Monday, April 4, 2016

#2,058. Mighty Joe Young (1949)

Directed By: Ernest B. Schoedsack

Starring: Terry Moore, Ben Johnson, Robert Armstrong

Tag line: "Striking! Startling! Staggering!"

Trivia: Though Willis H. O'Brien gets top special-effects billing, Ray Harryhausen actually did 85%-90% of the stop-motion animation for this film

When I was a kid, I loved Mighty Joe Young! Every Sunday, when we'd get the upcoming week’s TV Guide, I would thumb through it specifically to see if this movie was playing. I never missed a chance to watch it. Yet no matter how many times I saw this 1949 gem, the sadder moments always got to me, and while I didn’t know it then, the reason for this can be summed up in two words: 

Ray Harryhausen!

Produced by Merian C. Cooper and directed by Ernest B. Schoedsack (the creative minds that brought King Kong to the screen 16 years earlier), Mighty Joe Young opens in Africa, with a young girl purchasing a baby gorilla from two natives. The girl is Jill Young (Lora Lee Michel), who lives on a farm owned by her widowed father (Regis Toomey). Though reluctant at first, he eventually agrees to let Jill keep the baby gorilla, which she names “Joe”.

Twelve years pass. Master showman Max O’Hara (Robert Armstrong, playing a character similar to the one he portrayed in King Kong) is in Africa rounding up lions and tigers to display in his new Hollywood nightclub, “The Golden Safari”. Out of the blue, Joe the gorilla (now standing well over 12 feet tall) turns up. Aided by his assistant, an Oklahoma cowboy named Gregg (a very young Ben Johnson), Max tries to capture Joe with the intent of making this humongous primate a star. 

After their first attempt to subdue Joe fails, Max tries a more diplomatic approach, promising Jill (played as an adult by Terry Moore) riches beyond her wildest dreams if she and Joe will accompany him to America (Jill, it seems, is the only person alive who can control Joe). Anxious to see the world, Jill (whose father passed away 6 months earlier) signs a contract with Max, and before long, she and Joe are headlining at "The Golden Safari". 

Joe becomes an overnight sensation, but neither he nor Jill are happy in the big city; Jill because she is constantly hounded by fans, and Joe because he spends most of his day in a small cage.
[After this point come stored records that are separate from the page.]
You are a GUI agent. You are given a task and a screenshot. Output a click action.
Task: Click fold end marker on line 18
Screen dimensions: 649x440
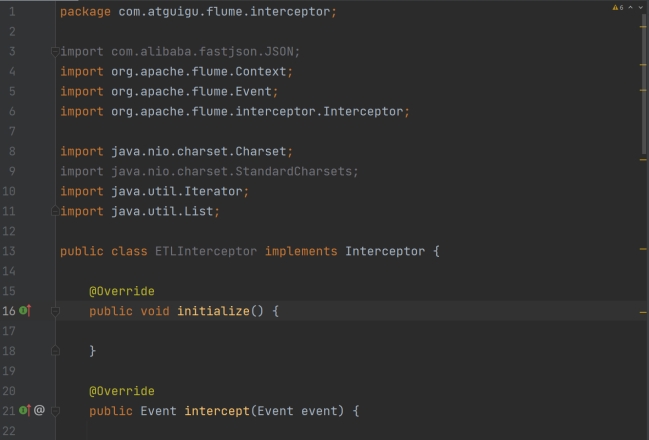[x=55, y=351]
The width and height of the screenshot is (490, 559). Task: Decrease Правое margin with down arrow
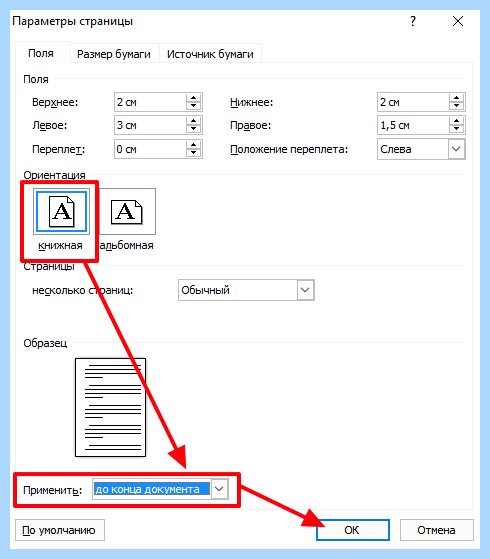pyautogui.click(x=456, y=129)
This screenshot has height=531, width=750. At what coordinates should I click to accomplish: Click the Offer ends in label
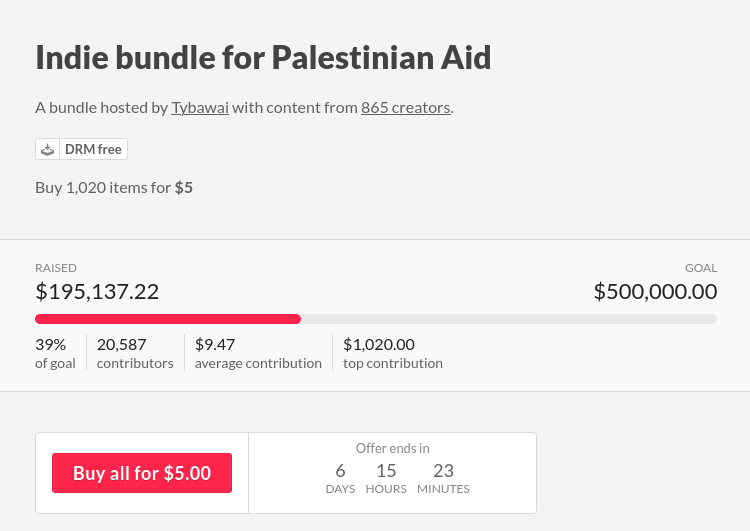coord(393,448)
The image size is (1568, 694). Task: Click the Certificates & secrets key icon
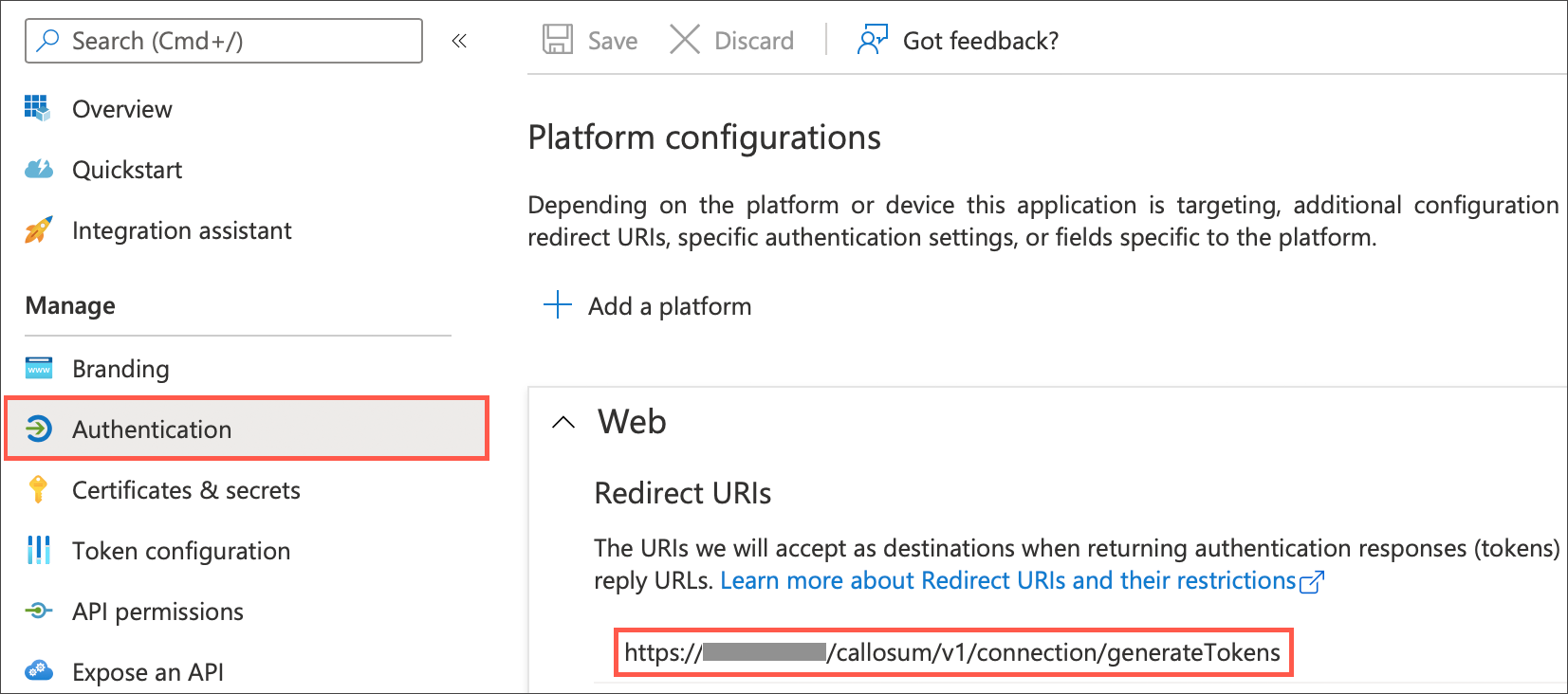tap(37, 490)
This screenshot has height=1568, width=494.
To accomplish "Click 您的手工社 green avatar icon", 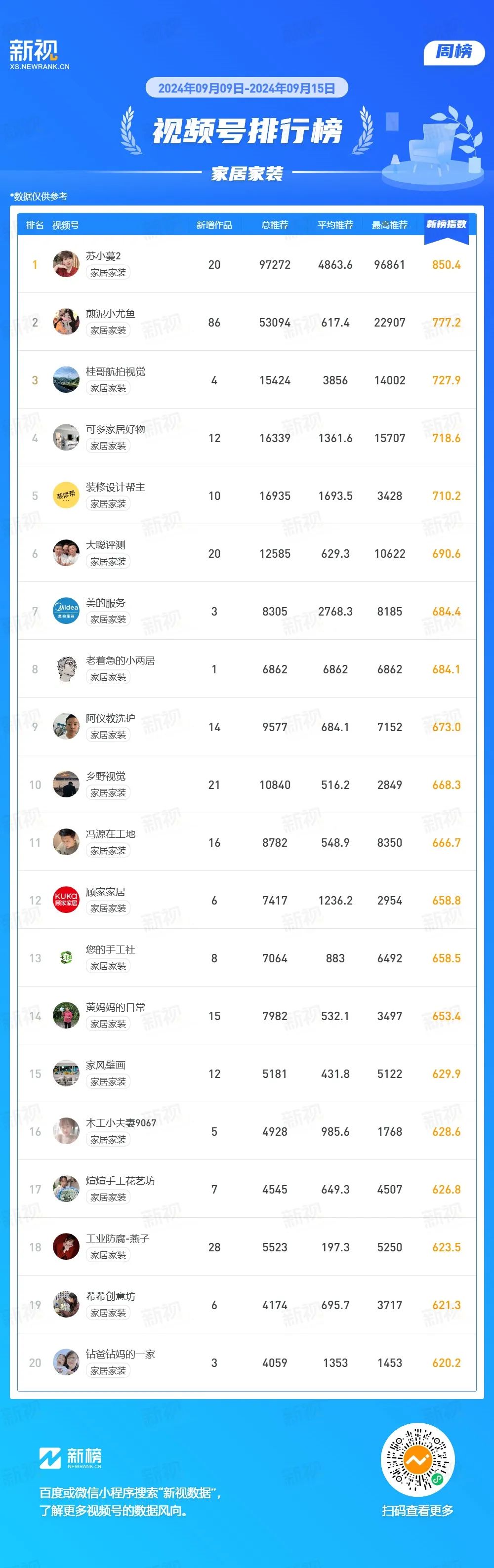I will click(66, 958).
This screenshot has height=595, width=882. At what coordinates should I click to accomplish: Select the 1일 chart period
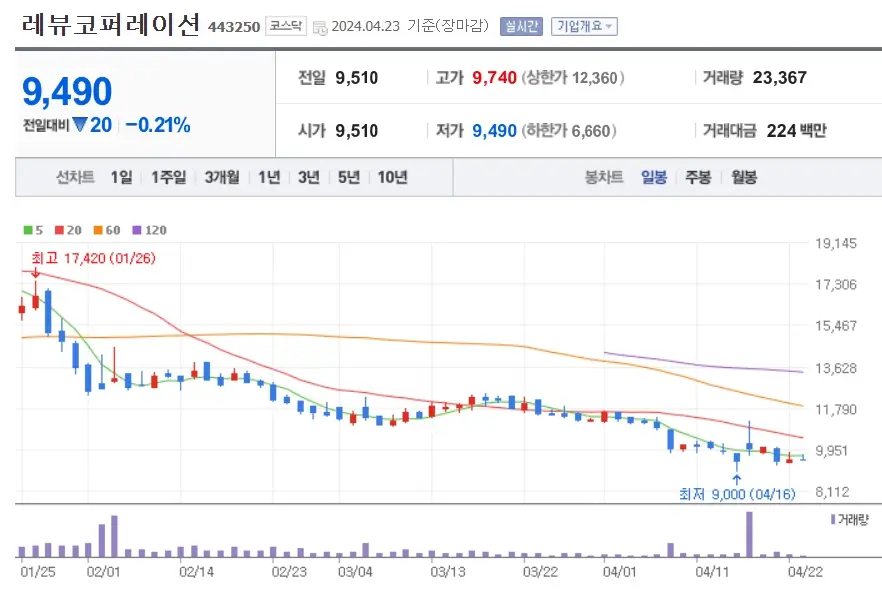(x=122, y=177)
Backed up by Gregg, who has fallen in love with her, Jill tells Max that she intends to quit and take Joe back to Africa. 

Unfortunately, her decision to leave comes a day too late. An angry Joe breaks out of his cage and runs off, at which point the law gets involved, promising to use whatever force is necessary to ensure Max’s “star” doesn't cause any property damage.

Willis O’Brien, who handled the animation for 1933’s King Kong, is credited as the “Technical Creator” on Mighty Joe Young, but it was Ray Harryhausen, working on his very first picture, who brought the film’s title character to life. As he would do throughout his career, including movies like Jason and the Argonauts and Clash of the Titans, Harryhausen masterfully blends stop-motion with live action. One early sequence, in which Gregg and a few others try to subdue Joe with ropes, is fairly exciting (Joe even manages to tackle both a rider and his horse). But my favorite scene comes later in the movie, when Joe, while on-stage at "The Golden Safari", is challenged to a tug-of-war by the 10 strongest men in the world. The last guy on the rope, a former heavyweight champion, even throws some punches at Joe... and is promptly tossed into the audience!  In each of these scenes, as well as a later one involving a burning building, the animation is so fluid, and the blending of real and artificial so convincing, that we fully believe Joe is interacting with those around him.

Yet the true magic of Harryhausen’s work is how he infuses each of his stop-motion creatures with genuine emotions. The action sequences mentioned above are, indeed, impressive, but so are the quieter moments, like when Joe is sitting alone in his small cage, refusing to eat because he’s unhappy. By way of facial gestures and subtle movements, Harryhausen perfectly conveys the melancholy of this scene, and in so doing makes Joe seem as alive - at times even more alive - than his human counterparts.

The fact that all of this excitement, all of this drama, was created with nothing more than a small puppet and a camera is beyond impressive

And "beyond impressive" also sums up Ray Harryhausen.